*** Opening Information supplied ***

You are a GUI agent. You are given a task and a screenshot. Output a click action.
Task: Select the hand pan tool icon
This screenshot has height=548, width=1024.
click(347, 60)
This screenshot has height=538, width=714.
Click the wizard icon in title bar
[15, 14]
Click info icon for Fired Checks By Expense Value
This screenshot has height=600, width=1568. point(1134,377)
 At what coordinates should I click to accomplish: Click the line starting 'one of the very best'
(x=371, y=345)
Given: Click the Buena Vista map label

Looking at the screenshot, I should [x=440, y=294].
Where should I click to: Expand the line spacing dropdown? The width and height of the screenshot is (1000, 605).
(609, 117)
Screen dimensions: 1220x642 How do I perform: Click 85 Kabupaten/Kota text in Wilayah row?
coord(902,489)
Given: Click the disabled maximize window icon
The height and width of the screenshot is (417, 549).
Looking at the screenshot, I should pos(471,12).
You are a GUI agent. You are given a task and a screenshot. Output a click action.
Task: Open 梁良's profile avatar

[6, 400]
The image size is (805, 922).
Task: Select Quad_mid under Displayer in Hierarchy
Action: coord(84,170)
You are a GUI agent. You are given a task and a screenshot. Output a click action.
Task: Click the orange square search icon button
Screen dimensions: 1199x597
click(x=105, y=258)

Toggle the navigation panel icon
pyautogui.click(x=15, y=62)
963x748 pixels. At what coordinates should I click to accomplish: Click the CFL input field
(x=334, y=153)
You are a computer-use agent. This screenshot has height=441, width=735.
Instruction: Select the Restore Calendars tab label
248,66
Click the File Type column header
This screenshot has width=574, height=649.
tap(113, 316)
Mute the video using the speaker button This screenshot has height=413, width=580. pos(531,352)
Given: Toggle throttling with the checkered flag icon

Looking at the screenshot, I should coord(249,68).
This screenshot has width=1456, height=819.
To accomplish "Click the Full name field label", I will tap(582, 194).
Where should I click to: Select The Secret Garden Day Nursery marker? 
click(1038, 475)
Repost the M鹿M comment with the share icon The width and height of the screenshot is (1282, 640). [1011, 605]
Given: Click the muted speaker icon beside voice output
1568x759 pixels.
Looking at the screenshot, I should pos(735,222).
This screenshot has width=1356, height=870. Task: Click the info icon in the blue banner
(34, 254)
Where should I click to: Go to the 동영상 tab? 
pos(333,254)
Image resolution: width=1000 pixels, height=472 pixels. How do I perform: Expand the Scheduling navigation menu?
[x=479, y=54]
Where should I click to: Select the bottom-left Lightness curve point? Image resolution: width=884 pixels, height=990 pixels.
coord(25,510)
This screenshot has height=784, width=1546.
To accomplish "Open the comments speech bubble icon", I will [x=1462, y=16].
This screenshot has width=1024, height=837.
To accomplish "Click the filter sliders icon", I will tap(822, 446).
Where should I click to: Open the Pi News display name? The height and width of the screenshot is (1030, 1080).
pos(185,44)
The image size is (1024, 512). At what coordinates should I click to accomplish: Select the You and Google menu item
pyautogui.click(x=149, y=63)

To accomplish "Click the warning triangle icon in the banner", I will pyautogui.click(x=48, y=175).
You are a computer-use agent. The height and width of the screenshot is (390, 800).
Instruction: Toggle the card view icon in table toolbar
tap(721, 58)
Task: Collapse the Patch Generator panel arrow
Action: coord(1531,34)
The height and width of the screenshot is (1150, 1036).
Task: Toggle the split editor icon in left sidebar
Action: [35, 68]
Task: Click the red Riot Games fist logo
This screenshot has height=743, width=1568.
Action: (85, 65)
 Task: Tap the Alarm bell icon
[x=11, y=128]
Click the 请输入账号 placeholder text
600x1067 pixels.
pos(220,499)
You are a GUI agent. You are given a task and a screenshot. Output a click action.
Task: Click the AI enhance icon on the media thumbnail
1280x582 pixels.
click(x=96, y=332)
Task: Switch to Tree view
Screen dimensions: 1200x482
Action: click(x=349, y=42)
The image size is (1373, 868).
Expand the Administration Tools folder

*** Closing Information supplied ***

Reproduce each record above exactly, keeping every word as it stands.

You are a GUI agent. You are given a task and a screenshot. Output a click action.
Task: Select the hand pan tool icon
This screenshot has height=548, width=1024.
click(347, 60)
This screenshot has height=538, width=714.
Click the wizard icon in title bar
[15, 14]
Click info icon for Fired Checks By Expense Value
This screenshot has height=600, width=1568. point(1134,377)
 At what coordinates should I click to accomplish: Click the line starting 'one of the very best'
(x=371, y=345)
Given: Click the Buena Vista map label

Looking at the screenshot, I should [x=440, y=294].
Where should I click to: Expand the line spacing dropdown? The width and height of the screenshot is (1000, 605).
(609, 117)
Screen dimensions: 1220x642 How do I perform: Click 85 Kabupaten/Kota text in Wilayah row?
coord(902,489)
Given: Click the disabled maximize window icon
The height and width of the screenshot is (417, 549).
Looking at the screenshot, I should pos(471,12).
You are a GUI agent. You are given a task and a screenshot. Output a click action.
Task: Open 梁良's profile avatar

[6, 400]
The image size is (805, 922).
Task: Select Quad_mid under Displayer in Hierarchy
Action: coord(84,170)
You are a GUI agent. You are given a task and a screenshot. Output a click action.
Task: Click the orange square search icon button
Screen dimensions: 1199x597
click(x=105, y=258)

Toggle the navigation panel icon
pyautogui.click(x=15, y=62)
963x748 pixels. At what coordinates should I click to accomplish: Click the CFL input field
(x=334, y=153)
You are a computer-use agent. This screenshot has height=441, width=735.
Instruction: Select the Restore Calendars tab label
248,66
Click the File Type column header
This screenshot has width=574, height=649.
tap(113, 316)
Mute the video using the speaker button This screenshot has height=413, width=580. pos(531,352)
Given: Toggle throttling with the checkered flag icon

Looking at the screenshot, I should coord(249,68).
This screenshot has width=1456, height=819.
To accomplish "Click the Full name field label", I will tap(582, 194).
Where should I click to: Select The Secret Garden Day Nursery marker? 
click(1038, 475)
Repost the M鹿M comment with the share icon The width and height of the screenshot is (1282, 640). [1011, 605]
Given: Click the muted speaker icon beside voice output
1568x759 pixels.
Looking at the screenshot, I should pos(735,222).
This screenshot has width=1356, height=870. Task: Click the info icon in the blue banner
(34, 254)
Where should I click to: Go to the 동영상 tab? 
pos(333,254)
Image resolution: width=1000 pixels, height=472 pixels. How do I perform: Expand the Scheduling navigation menu?
[x=479, y=54]
Where should I click to: Select the bottom-left Lightness curve point? Image resolution: width=884 pixels, height=990 pixels.
coord(25,510)
This screenshot has height=784, width=1546.
To accomplish "Open the comments speech bubble icon", I will [x=1462, y=16].
This screenshot has width=1024, height=837.
To accomplish "Click the filter sliders icon", I will tap(822, 446).
Where should I click to: Open the Pi News display name? The height and width of the screenshot is (1030, 1080).
pos(185,44)
The image size is (1024, 512). At what coordinates should I click to accomplish: Select the You and Google menu item
pyautogui.click(x=149, y=63)

To accomplish "Click the warning triangle icon in the banner", I will pyautogui.click(x=48, y=175).
You are a computer-use agent. The height and width of the screenshot is (390, 800).
Instruction: Toggle the card view icon in table toolbar
tap(721, 58)
Task: Collapse the Patch Generator panel arrow
Action: coord(1531,34)
The height and width of the screenshot is (1150, 1036).
Task: Toggle the split editor icon in left sidebar
Action: [35, 68]
Task: Click the red Riot Games fist logo
This screenshot has height=743, width=1568.
Action: (85, 65)
 Task: Tap the Alarm bell icon
[x=11, y=128]
Click the 请输入账号 placeholder text
600x1067 pixels.
pos(220,499)
You are a GUI agent. You are given a task and a screenshot. Output a click action.
Task: Click the AI enhance icon on the media thumbnail
1280x582 pixels.
click(x=96, y=332)
Task: Switch to Tree view
Screen dimensions: 1200x482
Action: click(x=349, y=42)
The image size is (1373, 868).
Expand the Administration Tools folder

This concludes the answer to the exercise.